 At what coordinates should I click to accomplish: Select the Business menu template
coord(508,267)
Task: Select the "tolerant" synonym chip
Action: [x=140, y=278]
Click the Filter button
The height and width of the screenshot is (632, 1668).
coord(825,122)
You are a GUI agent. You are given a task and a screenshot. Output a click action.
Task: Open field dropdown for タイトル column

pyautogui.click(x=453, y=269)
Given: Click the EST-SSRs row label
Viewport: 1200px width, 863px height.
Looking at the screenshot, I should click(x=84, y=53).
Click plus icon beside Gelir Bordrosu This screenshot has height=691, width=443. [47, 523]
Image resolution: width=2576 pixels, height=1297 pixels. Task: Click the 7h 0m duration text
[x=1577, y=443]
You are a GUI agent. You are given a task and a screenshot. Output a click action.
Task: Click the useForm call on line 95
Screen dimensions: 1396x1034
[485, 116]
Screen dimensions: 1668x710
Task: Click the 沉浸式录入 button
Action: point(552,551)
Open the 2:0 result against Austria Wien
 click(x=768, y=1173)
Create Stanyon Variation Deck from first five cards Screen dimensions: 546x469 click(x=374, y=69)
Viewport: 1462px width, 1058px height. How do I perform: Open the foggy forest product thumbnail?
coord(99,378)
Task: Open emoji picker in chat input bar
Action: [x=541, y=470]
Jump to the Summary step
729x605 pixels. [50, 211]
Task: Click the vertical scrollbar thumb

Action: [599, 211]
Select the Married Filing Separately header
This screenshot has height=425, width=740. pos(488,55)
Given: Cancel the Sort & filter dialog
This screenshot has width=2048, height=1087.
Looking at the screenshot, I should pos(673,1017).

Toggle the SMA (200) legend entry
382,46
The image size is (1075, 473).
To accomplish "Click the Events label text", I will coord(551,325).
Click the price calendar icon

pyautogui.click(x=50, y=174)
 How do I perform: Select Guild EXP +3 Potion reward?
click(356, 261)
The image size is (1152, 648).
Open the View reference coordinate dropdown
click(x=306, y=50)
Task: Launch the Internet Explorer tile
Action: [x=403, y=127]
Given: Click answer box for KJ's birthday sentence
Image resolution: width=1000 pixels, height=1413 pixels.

_What this task involves:_ This task calls for the material above to be duplicated verbatim.

_The answer:_
 At what coordinates should I click to accomplish: Select the Business menu template
coord(508,267)
Task: Select the "tolerant" synonym chip
Action: [x=140, y=278]
Click the Filter button
The height and width of the screenshot is (632, 1668).
coord(825,122)
You are a GUI agent. You are given a task and a screenshot. Output a click action.
Task: Open field dropdown for タイトル column

pyautogui.click(x=453, y=269)
Given: Click the EST-SSRs row label
Viewport: 1200px width, 863px height.
Looking at the screenshot, I should click(x=84, y=53).
Click plus icon beside Gelir Bordrosu This screenshot has height=691, width=443. [47, 523]
Image resolution: width=2576 pixels, height=1297 pixels. Task: Click the 7h 0m duration text
[x=1577, y=443]
You are a GUI agent. You are given a task and a screenshot. Output a click action.
Task: Click the useForm call on line 95
Screen dimensions: 1396x1034
[485, 116]
Screen dimensions: 1668x710
Task: Click the 沉浸式录入 button
Action: point(552,551)
Open the 2:0 result against Austria Wien
 click(x=768, y=1173)
Create Stanyon Variation Deck from first five cards Screen dimensions: 546x469 click(x=374, y=69)
Viewport: 1462px width, 1058px height. How do I perform: Open the foggy forest product thumbnail?
coord(99,378)
Task: Open emoji picker in chat input bar
Action: [x=541, y=470]
Jump to the Summary step
729x605 pixels. [50, 211]
Task: Click the vertical scrollbar thumb

Action: [599, 211]
Select the Married Filing Separately header
This screenshot has height=425, width=740. pos(488,55)
Given: Cancel the Sort & filter dialog
This screenshot has width=2048, height=1087.
Looking at the screenshot, I should pos(673,1017).

Toggle the SMA (200) legend entry
382,46
The image size is (1075, 473).
To accomplish "Click the Events label text", I will coord(551,325).
Click the price calendar icon

pyautogui.click(x=50, y=174)
 How do I perform: Select Guild EXP +3 Potion reward?
click(356, 261)
The image size is (1152, 648).
Open the View reference coordinate dropdown
click(x=306, y=50)
Task: Launch the Internet Explorer tile
Action: [x=403, y=127]
Given: Click answer box for KJ's birthday sentence
Image resolution: width=1000 pixels, height=1413 pixels.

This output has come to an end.